Rien ne va plus entre la Rega et ses concurrents valaisans. Les relations entre le service suisse de secours aérien et les compagnies Air Zermatt et Air Glaciers sont tendues depuis des années. Le différend porte sur des contrats de missions de sauvetage – les montants en jeu sont donc considérables.
Aujourd’hui, le conflit qui oppose Air-Glaciers à la Rega atteint un nouveau degré d’escalade: Air-Glaciers porte de graves accusations contre son grand concurrent, comme le rapporte le «Walliser Bote». Selon ce journal, la Rega aurait menacé de priver à l’avenir l’entreprise valaisanne de missions. Le journal s’appuie sur une lettre adressée au conseil de fondation de la Rega par Philipp Perren, président du conseil d’administration d’Air-Glaciers, et Bernard Vogel, PDG de l’entreprise.
Les «tentatives de pression» doivent cesser
Les allégations se précisent: la Rega aurait exigé d’Air-Glaciers qu’elle se fasse désormais mobiliser dans le canton de Lucerne via la centrale d’intervention privée de la Rega (1414) plutôt que via la centrale d’appel d’urgence cantonale 144. En cas de refus, la Rega aurait menacé de suspendre toute mission pour Air-Glaciers.
La Rega aurait également menacé de déployer des hélicoptères supplémentaires dans les régions concernées. La véracité de ces informations n'a pas pu être vérifiée de manière indépendante.
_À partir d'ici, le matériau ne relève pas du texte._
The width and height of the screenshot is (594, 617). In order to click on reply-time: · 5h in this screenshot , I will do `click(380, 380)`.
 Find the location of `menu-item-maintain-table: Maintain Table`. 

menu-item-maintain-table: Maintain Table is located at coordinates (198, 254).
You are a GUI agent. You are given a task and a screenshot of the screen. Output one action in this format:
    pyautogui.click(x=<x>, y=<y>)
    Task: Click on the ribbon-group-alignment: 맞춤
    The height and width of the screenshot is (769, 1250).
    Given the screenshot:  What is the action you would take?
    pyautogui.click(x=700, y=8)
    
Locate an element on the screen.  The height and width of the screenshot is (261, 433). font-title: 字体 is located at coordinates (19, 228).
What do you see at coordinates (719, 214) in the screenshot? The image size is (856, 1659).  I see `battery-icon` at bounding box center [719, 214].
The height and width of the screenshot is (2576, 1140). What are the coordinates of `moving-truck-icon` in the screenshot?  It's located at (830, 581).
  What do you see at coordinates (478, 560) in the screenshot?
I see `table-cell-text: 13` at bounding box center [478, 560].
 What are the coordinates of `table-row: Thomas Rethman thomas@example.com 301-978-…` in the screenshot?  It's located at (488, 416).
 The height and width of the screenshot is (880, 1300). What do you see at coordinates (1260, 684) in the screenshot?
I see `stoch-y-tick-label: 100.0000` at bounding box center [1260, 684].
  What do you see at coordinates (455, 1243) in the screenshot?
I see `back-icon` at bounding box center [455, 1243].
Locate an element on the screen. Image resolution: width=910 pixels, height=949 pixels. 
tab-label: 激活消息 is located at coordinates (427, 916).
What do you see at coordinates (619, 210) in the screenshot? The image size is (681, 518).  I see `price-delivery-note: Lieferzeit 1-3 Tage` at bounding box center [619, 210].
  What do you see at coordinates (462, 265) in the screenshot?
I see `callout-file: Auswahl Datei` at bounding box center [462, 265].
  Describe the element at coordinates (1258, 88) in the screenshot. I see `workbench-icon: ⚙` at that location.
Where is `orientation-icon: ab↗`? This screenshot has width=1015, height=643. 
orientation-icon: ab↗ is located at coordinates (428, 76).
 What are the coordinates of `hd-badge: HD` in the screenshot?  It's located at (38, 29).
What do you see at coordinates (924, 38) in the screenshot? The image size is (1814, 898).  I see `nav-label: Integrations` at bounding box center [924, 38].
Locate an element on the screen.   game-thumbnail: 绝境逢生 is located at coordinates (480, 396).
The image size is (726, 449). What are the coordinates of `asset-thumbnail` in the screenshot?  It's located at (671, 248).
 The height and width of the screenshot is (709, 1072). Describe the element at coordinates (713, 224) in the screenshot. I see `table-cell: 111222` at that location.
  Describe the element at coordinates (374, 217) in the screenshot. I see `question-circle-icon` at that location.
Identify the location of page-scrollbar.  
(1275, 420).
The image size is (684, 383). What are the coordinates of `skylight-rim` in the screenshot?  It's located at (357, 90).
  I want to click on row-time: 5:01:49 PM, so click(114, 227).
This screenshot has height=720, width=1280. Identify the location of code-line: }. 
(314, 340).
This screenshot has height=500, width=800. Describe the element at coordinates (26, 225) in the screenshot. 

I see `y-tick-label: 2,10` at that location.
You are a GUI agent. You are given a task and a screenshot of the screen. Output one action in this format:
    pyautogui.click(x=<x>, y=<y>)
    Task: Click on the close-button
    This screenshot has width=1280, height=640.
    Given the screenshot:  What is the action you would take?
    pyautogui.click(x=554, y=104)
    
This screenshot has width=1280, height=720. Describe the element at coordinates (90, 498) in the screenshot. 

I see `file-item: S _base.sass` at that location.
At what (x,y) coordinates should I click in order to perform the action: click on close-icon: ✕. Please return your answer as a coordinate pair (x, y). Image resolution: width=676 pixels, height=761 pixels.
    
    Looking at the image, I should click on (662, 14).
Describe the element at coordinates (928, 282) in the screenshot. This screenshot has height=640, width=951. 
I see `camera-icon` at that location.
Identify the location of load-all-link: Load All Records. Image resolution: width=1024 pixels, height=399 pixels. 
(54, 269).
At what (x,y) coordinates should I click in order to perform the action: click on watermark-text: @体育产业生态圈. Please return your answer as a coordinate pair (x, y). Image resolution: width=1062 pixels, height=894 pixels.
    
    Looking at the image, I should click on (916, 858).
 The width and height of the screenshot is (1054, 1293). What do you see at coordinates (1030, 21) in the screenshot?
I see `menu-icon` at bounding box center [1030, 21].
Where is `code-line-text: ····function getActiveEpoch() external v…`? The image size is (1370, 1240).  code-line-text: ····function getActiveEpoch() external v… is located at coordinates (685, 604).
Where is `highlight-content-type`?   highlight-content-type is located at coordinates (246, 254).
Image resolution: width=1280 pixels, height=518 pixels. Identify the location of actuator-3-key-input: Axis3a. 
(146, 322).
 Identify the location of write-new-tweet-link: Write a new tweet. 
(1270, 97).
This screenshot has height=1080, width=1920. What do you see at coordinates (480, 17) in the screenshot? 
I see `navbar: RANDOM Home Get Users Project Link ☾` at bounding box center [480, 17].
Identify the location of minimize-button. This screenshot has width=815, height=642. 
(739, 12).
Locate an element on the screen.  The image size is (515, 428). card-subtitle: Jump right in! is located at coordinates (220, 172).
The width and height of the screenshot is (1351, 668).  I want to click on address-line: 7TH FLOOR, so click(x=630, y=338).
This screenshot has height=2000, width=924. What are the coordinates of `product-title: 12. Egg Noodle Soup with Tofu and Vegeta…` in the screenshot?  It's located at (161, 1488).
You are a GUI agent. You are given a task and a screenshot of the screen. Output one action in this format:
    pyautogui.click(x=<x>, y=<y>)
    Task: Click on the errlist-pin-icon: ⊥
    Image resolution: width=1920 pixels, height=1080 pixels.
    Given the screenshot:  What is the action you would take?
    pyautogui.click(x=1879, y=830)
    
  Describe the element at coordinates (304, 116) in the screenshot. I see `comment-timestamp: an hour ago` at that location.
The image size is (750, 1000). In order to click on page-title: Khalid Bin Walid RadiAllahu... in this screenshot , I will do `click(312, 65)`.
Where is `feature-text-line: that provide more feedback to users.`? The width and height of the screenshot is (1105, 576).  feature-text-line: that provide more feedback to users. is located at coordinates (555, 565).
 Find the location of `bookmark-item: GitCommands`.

Pour Philipp Perren et Bernard Vogel, cela soulève «de sérieuses questions juridiques, voire pénales», cite le «Walliser Bote» dans sa lettre. Pour une organisation comme la Rega, qui se définit comme d’utilité publique, une telle démarche est «extrêmement préoccupante». Dans leur lettre, ils demandent au conseil de fondation de mettre un terme à ces «tentatives de pression».
«Chaque minute peut être décisive»
Air-Glaciers va-t-elle désormais engager une action en justice contre la Rega? Interrogée par Blick, l’entreprise n’a pas souhaité s’exprimer à ce sujet. Un porte-parole a toutefois déclaré: «Pour l’instant, notre priorité est de clarifier les questions soulevées avec les instances compétentes et de veiller à ce que les patients puissent continuer à bénéficier le plus rapidement possible du moyen de sauvetage approprié.»
Si la Rega mettait ses menaces à exécution, le risque existerait que, en cas d’urgence, l’hélicoptère de secours le plus proche ne soit plus mobilisé. «Cela pourrait entraîner des temps d’approche plus longs. Dans le domaine des secours, chaque minute peut être décisive», souligne le porte-parole d’Air-Glaciers. Et d’ajouter: «Il est essentiel que la répartition des moyens de secours se fasse de manière neutre.»
Et que répond la Rega à ces accusations? Interrogée par Blick, l’organisation parle d’«accusations sans fondement». Elle ne prend pas position à ce sujet. «La mobilisation des moyens de sauvetage aérien par la Rega s’effectue systématiquement dans l’intérêt des patients concernés et en tenant compte du dispositif global», souligne un porte-parole.
Un conflit qui dure depuis des années
Le différend actuel n'est que le dernier épisode d'un conflit latent qui dure depuis des années. Celui-ci trouve son origine dans une décision prise fin 2022. A l’époque, Air Zermatt et Air-Glaciers, qui collaborent étroitement depuis six ans, avaient remporté le mandat cantonal de sauvetage aérien.
La Rega, qui était également candidate, était repartie les mains vides. Refusant d'accepter cette décision, la Rega a déposé un recours auprès du Conseil d’Etat valaisan. Depuis mai 2025, l’affaire est entre les mains du Tribunal cantonal.
Depuis, la question de savoir qui appelle quel hélicoptère et à quel moment est devenue la source majeure du conflit. La Rega exploite sa propre base à Sion depuis 2022, mais elle n'est officiellement autorisée à effectuer, depuis ce site, que des interventions en dehors du Valais. Sauf si l’organisation cantonale de sauvetage compétente fait explicitement appel à la Rega.
Au printemps dernier encore, une intervention a engendré le conflit entre les services de secours aériens: une Genevoise blessée a dû attendre plus d’une heure un hélicoptère valaisan après un accident de ski à Verbier (VS). De son côté, la Rega avait informé qu'un de ses hélicoptères aurait été disponible en seulement cinq minutes.